Unfortunately I think the reality would be much different. Trump is an authoritarian with a narcissistic personality. He is used to barking orders and having people jump to it. It’s his way or the highway. If he gets elected I would expect there to be a serious clash of wills pretty quickly and for him to try to implement things in ways that will be unconstitutional. I don’t see much chance he would survive four years without a serious clash with Congress and the Federal Courts ending in impeachment.
See post 262. It doesn’t matter how authoritarian or not he may be. There have been lame duck presidents before. And that’s not because those Presidents were meek and allowed it to happen. A lame duck president is a feature of the system, caused by no one giving a damn what the President says. An authoritarian in a teapot just doesn’t have any functional importance.
I saw that already. The problem is I don’t buy the premise you are putting forth. Given the expansion we have seen of a President’s authority over the last 20 or so years through executive orders and a President’s role as commander in chief of the military I don’t see a President Trump being powerless or a lame duck. An authoritarian put in office would still be capable of doing an enormous amount of damage before he could be removed.
There’s more to it than power within the government. The President affects foreign relationships and markets, too.
Particularly if that authoritarian were to be “forced” to declare martial law.
Trump couldn’t get away with that on his own, of course. The danger lies in the possibility that other authoritarians (closet or otherwise) at the top of the power structure might see an opportunity to remake the USA in a way they consider Right and Good. It would be very easy for them to convince themselves that they were acting out of patriotism. This ‘democracy’ stuff just doesn’t work in the Real World of militant leftists and Islamic terrorists!

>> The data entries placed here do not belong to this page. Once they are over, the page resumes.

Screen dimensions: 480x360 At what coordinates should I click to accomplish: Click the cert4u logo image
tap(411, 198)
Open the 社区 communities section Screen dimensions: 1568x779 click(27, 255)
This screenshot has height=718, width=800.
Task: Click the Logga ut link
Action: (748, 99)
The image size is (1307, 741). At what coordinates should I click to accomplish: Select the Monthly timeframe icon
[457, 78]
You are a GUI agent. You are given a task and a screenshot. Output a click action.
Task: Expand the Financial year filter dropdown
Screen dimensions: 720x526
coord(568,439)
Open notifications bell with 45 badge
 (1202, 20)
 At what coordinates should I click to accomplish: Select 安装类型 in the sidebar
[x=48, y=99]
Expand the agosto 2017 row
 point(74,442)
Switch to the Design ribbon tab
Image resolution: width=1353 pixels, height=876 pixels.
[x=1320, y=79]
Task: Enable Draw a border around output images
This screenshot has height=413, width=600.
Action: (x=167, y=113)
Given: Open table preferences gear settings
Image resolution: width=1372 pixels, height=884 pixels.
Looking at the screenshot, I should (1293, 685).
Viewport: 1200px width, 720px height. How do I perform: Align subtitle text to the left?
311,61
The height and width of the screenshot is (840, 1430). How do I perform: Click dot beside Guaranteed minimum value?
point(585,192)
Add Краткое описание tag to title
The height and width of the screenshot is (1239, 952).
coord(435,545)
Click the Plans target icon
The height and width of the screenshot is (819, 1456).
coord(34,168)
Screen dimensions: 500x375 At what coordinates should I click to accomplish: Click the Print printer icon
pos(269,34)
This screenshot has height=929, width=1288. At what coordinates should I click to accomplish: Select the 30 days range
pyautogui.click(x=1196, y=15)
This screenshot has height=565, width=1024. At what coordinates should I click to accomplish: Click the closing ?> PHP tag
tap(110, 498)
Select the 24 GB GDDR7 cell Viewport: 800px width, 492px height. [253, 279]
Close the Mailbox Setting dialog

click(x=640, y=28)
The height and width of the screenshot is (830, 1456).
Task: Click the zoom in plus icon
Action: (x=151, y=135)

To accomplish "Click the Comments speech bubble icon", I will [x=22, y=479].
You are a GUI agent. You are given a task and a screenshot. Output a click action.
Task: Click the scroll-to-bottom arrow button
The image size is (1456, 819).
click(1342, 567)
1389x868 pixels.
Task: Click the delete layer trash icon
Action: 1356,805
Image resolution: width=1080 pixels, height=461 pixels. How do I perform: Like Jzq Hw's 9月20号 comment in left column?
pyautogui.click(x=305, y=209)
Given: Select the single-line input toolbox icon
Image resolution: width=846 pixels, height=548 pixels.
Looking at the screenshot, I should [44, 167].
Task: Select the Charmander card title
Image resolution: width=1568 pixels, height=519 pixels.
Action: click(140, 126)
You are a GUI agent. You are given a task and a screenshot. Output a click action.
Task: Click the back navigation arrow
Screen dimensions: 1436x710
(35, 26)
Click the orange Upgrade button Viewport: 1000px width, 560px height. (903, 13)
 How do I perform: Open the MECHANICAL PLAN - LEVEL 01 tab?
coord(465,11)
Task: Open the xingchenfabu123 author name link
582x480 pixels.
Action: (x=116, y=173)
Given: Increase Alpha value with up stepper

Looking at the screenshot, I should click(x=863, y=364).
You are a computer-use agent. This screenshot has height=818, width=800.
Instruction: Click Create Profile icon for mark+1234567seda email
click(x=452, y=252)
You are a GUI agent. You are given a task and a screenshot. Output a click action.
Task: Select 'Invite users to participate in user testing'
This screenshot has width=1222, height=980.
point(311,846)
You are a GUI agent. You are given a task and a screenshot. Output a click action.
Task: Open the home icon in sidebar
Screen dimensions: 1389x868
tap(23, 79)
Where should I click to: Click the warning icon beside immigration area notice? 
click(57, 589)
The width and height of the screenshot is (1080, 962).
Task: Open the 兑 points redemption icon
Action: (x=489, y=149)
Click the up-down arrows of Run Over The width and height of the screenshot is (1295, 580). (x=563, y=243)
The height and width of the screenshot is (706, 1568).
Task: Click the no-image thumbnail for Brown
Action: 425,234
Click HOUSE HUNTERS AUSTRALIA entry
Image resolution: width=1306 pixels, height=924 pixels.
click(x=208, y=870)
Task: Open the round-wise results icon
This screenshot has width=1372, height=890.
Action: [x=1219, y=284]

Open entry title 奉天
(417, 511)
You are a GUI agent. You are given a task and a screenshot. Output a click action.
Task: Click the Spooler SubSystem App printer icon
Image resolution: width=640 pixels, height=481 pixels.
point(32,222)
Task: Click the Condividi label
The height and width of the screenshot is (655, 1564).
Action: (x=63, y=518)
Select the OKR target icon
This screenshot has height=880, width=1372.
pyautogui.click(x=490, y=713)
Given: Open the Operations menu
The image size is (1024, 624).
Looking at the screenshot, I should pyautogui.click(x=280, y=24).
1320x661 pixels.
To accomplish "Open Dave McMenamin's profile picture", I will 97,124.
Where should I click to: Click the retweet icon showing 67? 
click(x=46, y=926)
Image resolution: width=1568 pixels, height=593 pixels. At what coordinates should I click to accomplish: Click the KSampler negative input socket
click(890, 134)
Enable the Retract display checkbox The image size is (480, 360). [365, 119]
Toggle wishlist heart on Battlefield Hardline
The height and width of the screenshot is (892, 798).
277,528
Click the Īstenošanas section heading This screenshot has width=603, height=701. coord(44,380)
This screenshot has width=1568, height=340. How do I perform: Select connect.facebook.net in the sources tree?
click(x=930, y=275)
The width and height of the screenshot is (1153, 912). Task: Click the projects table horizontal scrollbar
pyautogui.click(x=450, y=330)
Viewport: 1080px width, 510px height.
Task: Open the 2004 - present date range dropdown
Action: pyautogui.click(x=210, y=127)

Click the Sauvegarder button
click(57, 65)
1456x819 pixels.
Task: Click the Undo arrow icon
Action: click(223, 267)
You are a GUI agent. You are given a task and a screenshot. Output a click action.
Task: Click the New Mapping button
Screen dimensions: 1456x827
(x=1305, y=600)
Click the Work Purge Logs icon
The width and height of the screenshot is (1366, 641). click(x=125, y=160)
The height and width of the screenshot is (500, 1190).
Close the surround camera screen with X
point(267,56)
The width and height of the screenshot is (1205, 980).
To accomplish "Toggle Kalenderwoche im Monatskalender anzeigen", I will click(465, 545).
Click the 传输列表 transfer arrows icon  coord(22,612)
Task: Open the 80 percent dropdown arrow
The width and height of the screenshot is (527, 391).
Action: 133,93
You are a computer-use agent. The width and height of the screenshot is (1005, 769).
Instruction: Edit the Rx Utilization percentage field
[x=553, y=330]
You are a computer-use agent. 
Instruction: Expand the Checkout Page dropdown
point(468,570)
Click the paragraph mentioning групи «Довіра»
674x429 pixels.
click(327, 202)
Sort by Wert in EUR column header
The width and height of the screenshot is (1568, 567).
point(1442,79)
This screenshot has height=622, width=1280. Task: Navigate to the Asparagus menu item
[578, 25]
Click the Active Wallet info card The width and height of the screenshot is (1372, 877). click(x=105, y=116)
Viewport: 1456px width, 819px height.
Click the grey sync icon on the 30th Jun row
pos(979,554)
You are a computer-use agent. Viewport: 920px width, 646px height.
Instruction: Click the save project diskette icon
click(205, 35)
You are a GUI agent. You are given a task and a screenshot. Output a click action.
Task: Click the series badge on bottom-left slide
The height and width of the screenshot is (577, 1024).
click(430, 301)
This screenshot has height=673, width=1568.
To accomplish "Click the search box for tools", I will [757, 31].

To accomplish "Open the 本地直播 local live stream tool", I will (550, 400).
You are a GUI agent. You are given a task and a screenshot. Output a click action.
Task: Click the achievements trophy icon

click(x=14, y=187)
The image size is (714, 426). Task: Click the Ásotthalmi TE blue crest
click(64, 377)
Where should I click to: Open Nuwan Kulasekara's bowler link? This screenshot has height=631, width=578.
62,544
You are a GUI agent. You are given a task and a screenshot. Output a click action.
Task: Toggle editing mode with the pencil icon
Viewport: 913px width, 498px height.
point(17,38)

As we’ve already seen, there is no shortage of people willing to throw rocks and worse. A false flag operation would be absurdly easy to set up. Next thing you know, we have President-For-the-Duration Donald J. Trump. And somehow, it would never be safe to hold elections–those subversive elements must be put down, first! Perhaps we’ll be able to resume elections next year…
(You know he would go for it.)
Interesting VOX piece; thanks.
But whatever Manafort says, the smart VP-pick money is on Marco Rubio.
Paul Lepage. He has expressed interest in this, and the two have very similar political beliefs. They’re even both racist blowhards, so they won’t offend each other!
Well given that Trump has not taken so kindly to Newt’s calling his judge comments “inexcusable” he’s likely off the list.
Carson has condemned it too, so not him … Sessions is left I guess.
Mark Cuban says he’s open to it.
See posts 249 and 250.
The Governor of Oklahoma, a woman, may be in the running: What you need to know about Mary Fallin, Donald Trump's potential running mate
Some conservatives seriously believe that Trump is just a sideshow to insure a Clinton Whitehouse. And that Trump himself is in on it.